The premise of Pathways to Greatness was simple: laws, rules and values cannot be dictated from top down – they have to form part of our own value system. There can be laws against corruption, for instance, but no law can really catch all cases. Or, another example, how will any law ensure that a doctor provides good care to a patient if all he is interested in is making money off him through fees and tests that may not be necessary? It is eventually up to an individual to abide by his values, to follow his own code of conduct. The oaths would be a ready reference and reminder.
Economic development is one key strand in a nation’s health and happiness. It helps provide education, health and financial security. However, nations, like individuals, also go through difficult times. What happens in those times and how a nation responds then is also a good yardstick of development. Would an emphasis on economic strength alone then be sufficient to sustain us? A truly sustainable path to progress would be one where a nation, as an individual, is able to withstand hardship too without losing discipline. One where an individual could also think of the general good and respect compatriots.

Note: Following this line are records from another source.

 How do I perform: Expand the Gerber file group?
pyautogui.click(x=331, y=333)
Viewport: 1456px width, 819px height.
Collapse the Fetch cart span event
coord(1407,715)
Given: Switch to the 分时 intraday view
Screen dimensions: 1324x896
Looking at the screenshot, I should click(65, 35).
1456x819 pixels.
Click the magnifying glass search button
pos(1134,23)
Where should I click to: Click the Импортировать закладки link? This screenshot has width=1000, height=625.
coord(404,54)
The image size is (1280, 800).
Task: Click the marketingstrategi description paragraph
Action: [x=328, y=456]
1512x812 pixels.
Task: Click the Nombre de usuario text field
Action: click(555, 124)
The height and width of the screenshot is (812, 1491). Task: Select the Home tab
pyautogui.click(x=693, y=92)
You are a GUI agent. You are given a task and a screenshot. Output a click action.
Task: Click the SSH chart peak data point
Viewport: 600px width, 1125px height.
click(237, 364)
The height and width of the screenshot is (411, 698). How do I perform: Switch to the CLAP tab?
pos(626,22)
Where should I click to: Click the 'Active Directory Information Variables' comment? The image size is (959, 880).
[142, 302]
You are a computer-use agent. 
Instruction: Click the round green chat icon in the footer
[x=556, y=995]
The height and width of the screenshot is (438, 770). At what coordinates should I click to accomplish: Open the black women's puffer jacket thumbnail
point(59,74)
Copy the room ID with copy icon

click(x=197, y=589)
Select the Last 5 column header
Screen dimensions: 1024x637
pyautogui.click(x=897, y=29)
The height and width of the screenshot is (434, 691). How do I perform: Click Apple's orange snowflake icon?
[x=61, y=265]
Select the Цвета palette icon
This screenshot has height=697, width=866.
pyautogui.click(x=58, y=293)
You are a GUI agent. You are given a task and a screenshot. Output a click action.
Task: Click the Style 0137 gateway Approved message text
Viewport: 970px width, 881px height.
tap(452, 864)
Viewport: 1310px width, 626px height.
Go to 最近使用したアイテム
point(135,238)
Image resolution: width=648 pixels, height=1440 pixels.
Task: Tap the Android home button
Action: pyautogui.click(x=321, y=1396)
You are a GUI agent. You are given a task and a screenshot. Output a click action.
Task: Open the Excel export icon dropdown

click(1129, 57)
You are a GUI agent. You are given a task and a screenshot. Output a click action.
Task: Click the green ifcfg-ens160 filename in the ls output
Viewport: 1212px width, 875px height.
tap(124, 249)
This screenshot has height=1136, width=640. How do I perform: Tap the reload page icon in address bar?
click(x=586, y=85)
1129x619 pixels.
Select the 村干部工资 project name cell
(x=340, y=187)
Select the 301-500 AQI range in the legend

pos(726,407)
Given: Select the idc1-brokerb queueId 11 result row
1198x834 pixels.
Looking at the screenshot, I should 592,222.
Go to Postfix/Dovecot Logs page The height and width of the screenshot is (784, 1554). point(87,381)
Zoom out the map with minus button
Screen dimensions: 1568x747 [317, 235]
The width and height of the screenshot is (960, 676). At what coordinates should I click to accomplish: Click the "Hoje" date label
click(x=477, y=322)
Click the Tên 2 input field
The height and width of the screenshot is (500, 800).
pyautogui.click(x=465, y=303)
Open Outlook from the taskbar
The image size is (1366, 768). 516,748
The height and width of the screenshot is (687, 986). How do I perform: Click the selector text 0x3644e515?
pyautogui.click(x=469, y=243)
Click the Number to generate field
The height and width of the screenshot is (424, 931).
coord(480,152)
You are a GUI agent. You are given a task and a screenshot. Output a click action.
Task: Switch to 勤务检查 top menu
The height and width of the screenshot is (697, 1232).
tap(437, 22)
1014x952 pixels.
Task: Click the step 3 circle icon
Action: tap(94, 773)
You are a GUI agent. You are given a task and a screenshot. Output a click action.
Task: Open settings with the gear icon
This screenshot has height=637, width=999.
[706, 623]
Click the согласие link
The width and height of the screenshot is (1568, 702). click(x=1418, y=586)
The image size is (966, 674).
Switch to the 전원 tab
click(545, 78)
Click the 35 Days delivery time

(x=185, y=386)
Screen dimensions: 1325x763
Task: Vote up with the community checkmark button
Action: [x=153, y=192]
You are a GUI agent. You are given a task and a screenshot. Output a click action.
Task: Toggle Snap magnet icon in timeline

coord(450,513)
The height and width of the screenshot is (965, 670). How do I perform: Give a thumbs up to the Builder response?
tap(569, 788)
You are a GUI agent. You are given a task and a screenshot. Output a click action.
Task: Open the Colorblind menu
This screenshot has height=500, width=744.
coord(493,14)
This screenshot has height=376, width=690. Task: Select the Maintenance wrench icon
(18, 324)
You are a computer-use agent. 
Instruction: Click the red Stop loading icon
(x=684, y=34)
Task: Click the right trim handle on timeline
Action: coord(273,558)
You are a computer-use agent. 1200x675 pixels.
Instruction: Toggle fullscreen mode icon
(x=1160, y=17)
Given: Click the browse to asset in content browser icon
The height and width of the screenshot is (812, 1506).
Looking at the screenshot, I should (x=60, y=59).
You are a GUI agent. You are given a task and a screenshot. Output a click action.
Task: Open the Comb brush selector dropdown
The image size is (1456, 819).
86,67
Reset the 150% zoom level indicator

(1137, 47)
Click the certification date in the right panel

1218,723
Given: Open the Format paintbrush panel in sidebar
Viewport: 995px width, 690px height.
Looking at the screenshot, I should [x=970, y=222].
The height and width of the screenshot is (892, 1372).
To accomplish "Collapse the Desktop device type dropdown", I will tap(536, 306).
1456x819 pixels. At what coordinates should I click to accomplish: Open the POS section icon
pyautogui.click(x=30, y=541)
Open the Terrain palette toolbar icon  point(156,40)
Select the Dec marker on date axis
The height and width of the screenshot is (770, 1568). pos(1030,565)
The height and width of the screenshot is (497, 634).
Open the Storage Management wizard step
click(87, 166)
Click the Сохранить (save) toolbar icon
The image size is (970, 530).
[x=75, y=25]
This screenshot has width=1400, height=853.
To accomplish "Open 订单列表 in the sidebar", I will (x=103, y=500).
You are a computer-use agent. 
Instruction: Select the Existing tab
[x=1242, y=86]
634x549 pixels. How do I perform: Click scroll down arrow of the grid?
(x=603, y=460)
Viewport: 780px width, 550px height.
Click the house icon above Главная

These were some of the ideas discussed in meetings off and on as work progressed. He had submitted a revised draft saying he had done his part. At our last meeting, on 11 July 2015, we decided to dedicate the book to Major General Swaminathan, who had been his close friend and aide for many years until his death in 2013. ‘Then we must do it,’ Dr Kalam said to me as I left. When I called on 27 July to fix an appointment on his return from Shillong, however, Mr Sharma, who had accompanied him there for his address at the Indian Institute of Management, told me he was unwell. The sad truth came out in TV bulletins later that evening.
There were several books that were done while Pathways to Greatness was under way. A few months after he submitted his revised manuscript, he gave me another, co-written with Srijan Pal Singh, Advantage India, which was published in October 2015. Pathways to Greatness actually precedes it but has taken longer as I was reviewing it with him when he passed away. It is a book that makes an important point. Our own view was that it should be circulated on a very wide scale, to people from all walks of life, from students to householders to leaders, who could draw from and add to it. One of Dr Kalam’s favourite quotes was: Small aim is a crime. In Pathways to Greatness, he emphasizes it once again, raising the bar for us in a book, one can say, that is of enduring value. It would have delighted him no end to see this book make a difference.